Metformin is orally administered in the dose range of 500 mg/b.i.d. or t.i.d. and up to a total of 2,550 mg/day or approximately 35 mg/kg/day. The immediate-release formulation of metformin is rapidly absorbed from the small intestine following an oral dose. It has an onset of action of about 1.5 hours, half-life in the circulation of about 1.5–4.9 hours, and duration of action of 16–20 hours [8]. About 20% of a total dose can be absorbed from the duodenum, up to 60% from the jejunum and ileum but only very small amounts from the colon. The rest is excreted in the feces [9]. Higher doses slow the rate of absorption and reduce the bioavailability [10]. Oral absorption of metformin from the immediate-release dosage forms is incomplete in man, with an estimated population mean of 55% for bioavailability [6]. Metformin has an absolute oral bioavailability of 40 to 60%, and gastrointestinal absorption is apparently complete within 6 hours of ingestion [11]. Its hydrophilicity is associated with the low intestinal and cell membrane permeability, which is recognized as a primary limiting step for metformin oral absorption [6].

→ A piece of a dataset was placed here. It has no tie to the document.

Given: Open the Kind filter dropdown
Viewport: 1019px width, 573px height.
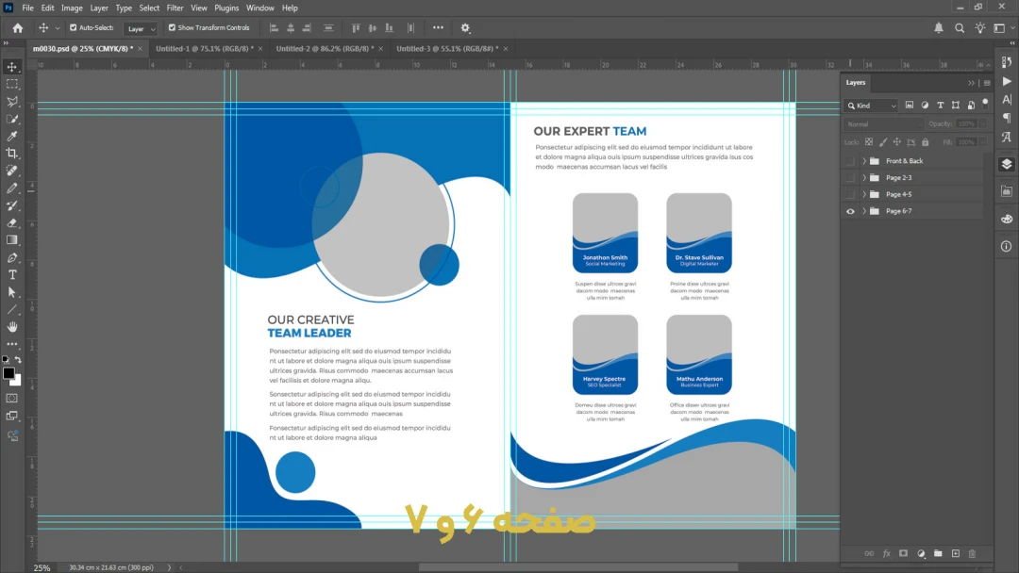Looking at the screenshot, I should click(870, 106).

The extended-release formulation has a similar onset of effect; however, its half-life is 6.5 hours, and its duration of action is 24 hours. Therefore, it can be administered once daily. It is associated with fewer gastrointestinal side effects compared with the immediate-release formulation. The half-life of metformin may be prolonged in patients with renal impairment, resulting in a theoretical risk of the rare but fatal lactic acidosis. It has been suggested that this risk may be a consequence of the action of metformin to suppress gluconeogenesis resulting in the inhibition of lactic acid metabolism in the liver, and thus accumulation of lactate [8].

The intestinal absorption of metformin may be primarily mediated by plasma membrane monoamine transporter (PMAT). However, there is no in-vivo data which indicates the role of PMAT in the disposition and pharmacological effect of metformin [5].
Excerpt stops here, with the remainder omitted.